- _Instructions for the task_
Please copy out the records that follow exactly as they stand.

:: Available data ::

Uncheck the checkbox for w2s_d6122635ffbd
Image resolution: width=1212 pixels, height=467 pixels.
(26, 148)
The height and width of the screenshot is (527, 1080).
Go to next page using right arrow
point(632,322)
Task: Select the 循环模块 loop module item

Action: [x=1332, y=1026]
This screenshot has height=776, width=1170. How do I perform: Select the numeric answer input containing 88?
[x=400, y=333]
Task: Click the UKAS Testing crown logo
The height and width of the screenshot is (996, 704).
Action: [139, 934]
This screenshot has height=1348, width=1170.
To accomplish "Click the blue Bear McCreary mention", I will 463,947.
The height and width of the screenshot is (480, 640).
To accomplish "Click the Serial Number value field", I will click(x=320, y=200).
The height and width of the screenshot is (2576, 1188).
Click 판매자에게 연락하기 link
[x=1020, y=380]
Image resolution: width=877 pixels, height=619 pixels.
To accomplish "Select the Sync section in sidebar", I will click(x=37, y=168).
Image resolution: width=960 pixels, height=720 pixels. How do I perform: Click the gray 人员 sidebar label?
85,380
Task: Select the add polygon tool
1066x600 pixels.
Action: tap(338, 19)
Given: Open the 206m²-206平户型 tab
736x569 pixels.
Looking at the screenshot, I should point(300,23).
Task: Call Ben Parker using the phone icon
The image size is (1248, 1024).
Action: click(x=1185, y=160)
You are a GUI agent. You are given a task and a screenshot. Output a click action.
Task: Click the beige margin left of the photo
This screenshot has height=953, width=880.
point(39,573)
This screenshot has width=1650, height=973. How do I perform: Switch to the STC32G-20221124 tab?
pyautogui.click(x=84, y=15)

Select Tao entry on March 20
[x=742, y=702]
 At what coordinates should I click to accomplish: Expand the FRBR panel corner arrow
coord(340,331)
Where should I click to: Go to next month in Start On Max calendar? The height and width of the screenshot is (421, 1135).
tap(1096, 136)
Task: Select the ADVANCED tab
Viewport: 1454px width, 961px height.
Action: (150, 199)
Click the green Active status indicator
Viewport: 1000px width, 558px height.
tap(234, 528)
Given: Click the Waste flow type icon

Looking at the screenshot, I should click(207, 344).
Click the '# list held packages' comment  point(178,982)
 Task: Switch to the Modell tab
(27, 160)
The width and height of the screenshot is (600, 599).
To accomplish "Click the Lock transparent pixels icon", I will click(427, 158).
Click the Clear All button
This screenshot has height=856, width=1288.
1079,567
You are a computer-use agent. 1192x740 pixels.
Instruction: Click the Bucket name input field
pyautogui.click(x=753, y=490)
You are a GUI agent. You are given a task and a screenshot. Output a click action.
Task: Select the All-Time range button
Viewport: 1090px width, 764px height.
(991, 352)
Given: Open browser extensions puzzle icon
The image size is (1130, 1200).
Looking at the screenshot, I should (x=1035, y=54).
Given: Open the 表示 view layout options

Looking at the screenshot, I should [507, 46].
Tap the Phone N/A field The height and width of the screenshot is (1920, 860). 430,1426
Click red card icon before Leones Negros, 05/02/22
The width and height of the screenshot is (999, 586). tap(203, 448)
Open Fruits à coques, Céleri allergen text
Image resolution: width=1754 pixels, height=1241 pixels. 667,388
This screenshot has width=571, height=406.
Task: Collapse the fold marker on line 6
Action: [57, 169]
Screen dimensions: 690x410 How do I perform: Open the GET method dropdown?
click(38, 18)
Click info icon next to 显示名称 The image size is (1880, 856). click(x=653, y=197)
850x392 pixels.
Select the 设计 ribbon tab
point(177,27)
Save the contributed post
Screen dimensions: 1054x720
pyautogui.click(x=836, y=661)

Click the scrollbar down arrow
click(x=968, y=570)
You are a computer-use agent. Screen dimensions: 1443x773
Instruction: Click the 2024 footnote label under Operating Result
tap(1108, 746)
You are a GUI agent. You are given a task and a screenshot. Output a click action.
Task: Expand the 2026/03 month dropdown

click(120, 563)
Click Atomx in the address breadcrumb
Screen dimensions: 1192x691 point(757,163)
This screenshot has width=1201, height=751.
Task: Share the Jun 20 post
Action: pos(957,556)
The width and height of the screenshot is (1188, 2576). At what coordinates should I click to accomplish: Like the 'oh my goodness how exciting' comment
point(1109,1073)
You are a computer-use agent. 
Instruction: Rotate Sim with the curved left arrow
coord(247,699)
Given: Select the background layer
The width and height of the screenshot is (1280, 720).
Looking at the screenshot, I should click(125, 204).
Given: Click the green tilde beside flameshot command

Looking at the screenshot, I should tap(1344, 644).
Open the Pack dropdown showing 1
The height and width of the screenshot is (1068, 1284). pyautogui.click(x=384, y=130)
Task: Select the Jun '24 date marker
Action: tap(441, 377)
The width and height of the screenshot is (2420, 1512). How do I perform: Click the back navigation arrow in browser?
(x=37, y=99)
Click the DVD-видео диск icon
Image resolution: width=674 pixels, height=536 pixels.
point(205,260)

:::

- _Answer to this problem_
Uncheck the checkbox for w2s_d6122635ffbd
Image resolution: width=1212 pixels, height=467 pixels.
(26, 148)
The height and width of the screenshot is (527, 1080).
Go to next page using right arrow
point(632,322)
Task: Select the 循环模块 loop module item

Action: [x=1332, y=1026]
This screenshot has height=776, width=1170. How do I perform: Select the numeric answer input containing 88?
[x=400, y=333]
Task: Click the UKAS Testing crown logo
The height and width of the screenshot is (996, 704).
Action: [139, 934]
This screenshot has height=1348, width=1170.
To accomplish "Click the blue Bear McCreary mention", I will 463,947.
The height and width of the screenshot is (480, 640).
To accomplish "Click the Serial Number value field", I will click(x=320, y=200).
The height and width of the screenshot is (2576, 1188).
Click 판매자에게 연락하기 link
[x=1020, y=380]
Image resolution: width=877 pixels, height=619 pixels.
To accomplish "Select the Sync section in sidebar", I will click(x=37, y=168).
Image resolution: width=960 pixels, height=720 pixels. How do I perform: Click the gray 人员 sidebar label?
85,380
Task: Select the add polygon tool
1066x600 pixels.
Action: tap(338, 19)
Given: Open the 206m²-206平户型 tab
736x569 pixels.
Looking at the screenshot, I should point(300,23).
Task: Call Ben Parker using the phone icon
The image size is (1248, 1024).
Action: click(x=1185, y=160)
You are a GUI agent. You are given a task and a screenshot. Output a click action.
Task: Click the beige margin left of the photo
This screenshot has height=953, width=880.
point(39,573)
This screenshot has width=1650, height=973. How do I perform: Switch to the STC32G-20221124 tab?
pyautogui.click(x=84, y=15)

Select Tao entry on March 20
[x=742, y=702]
 At what coordinates should I click to accomplish: Expand the FRBR panel corner arrow
coord(340,331)
Where should I click to: Go to next month in Start On Max calendar? The height and width of the screenshot is (421, 1135).
tap(1096, 136)
Task: Select the ADVANCED tab
Viewport: 1454px width, 961px height.
Action: (150, 199)
Click the green Active status indicator
Viewport: 1000px width, 558px height.
tap(234, 528)
Given: Click the Waste flow type icon

Looking at the screenshot, I should click(207, 344).
Click the '# list held packages' comment  point(178,982)
 Task: Switch to the Modell tab
(27, 160)
The width and height of the screenshot is (600, 599).
To accomplish "Click the Lock transparent pixels icon", I will click(427, 158).
Click the Clear All button
This screenshot has height=856, width=1288.
1079,567
You are a computer-use agent. 1192x740 pixels.
Instruction: Click the Bucket name input field
pyautogui.click(x=753, y=490)
You are a GUI agent. You are given a task and a screenshot. Output a click action.
Task: Select the All-Time range button
Viewport: 1090px width, 764px height.
(991, 352)
Given: Open browser extensions puzzle icon
The image size is (1130, 1200).
Looking at the screenshot, I should (x=1035, y=54).
Given: Open the 表示 view layout options

Looking at the screenshot, I should [507, 46].
Tap the Phone N/A field The height and width of the screenshot is (1920, 860). 430,1426
Click red card icon before Leones Negros, 05/02/22
The width and height of the screenshot is (999, 586). tap(203, 448)
Open Fruits à coques, Céleri allergen text
Image resolution: width=1754 pixels, height=1241 pixels. 667,388
This screenshot has width=571, height=406.
Task: Collapse the fold marker on line 6
Action: [57, 169]
Screen dimensions: 690x410 How do I perform: Open the GET method dropdown?
click(38, 18)
Click info icon next to 显示名称 The image size is (1880, 856). click(x=653, y=197)
850x392 pixels.
Select the 设计 ribbon tab
point(177,27)
Save the contributed post
Screen dimensions: 1054x720
pyautogui.click(x=836, y=661)

Click the scrollbar down arrow
click(x=968, y=570)
You are a computer-use agent. Screen dimensions: 1443x773
Instruction: Click the 2024 footnote label under Operating Result
tap(1108, 746)
You are a GUI agent. You are given a task and a screenshot. Output a click action.
Task: Expand the 2026/03 month dropdown

click(120, 563)
Click Atomx in the address breadcrumb
Screen dimensions: 1192x691 point(757,163)
This screenshot has width=1201, height=751.
Task: Share the Jun 20 post
Action: pos(957,556)
The width and height of the screenshot is (1188, 2576). At what coordinates should I click to accomplish: Like the 'oh my goodness how exciting' comment
point(1109,1073)
You are a computer-use agent. 
Instruction: Rotate Sim with the curved left arrow
coord(247,699)
Given: Select the background layer
The width and height of the screenshot is (1280, 720).
Looking at the screenshot, I should click(125, 204).
Given: Click the green tilde beside flameshot command

Looking at the screenshot, I should tap(1344, 644).
Open the Pack dropdown showing 1
The height and width of the screenshot is (1068, 1284). pyautogui.click(x=384, y=130)
Task: Select the Jun '24 date marker
Action: tap(441, 377)
The width and height of the screenshot is (2420, 1512). How do I perform: Click the back navigation arrow in browser?
(x=37, y=99)
Click the DVD-видео диск icon
Image resolution: width=674 pixels, height=536 pixels.
point(205,260)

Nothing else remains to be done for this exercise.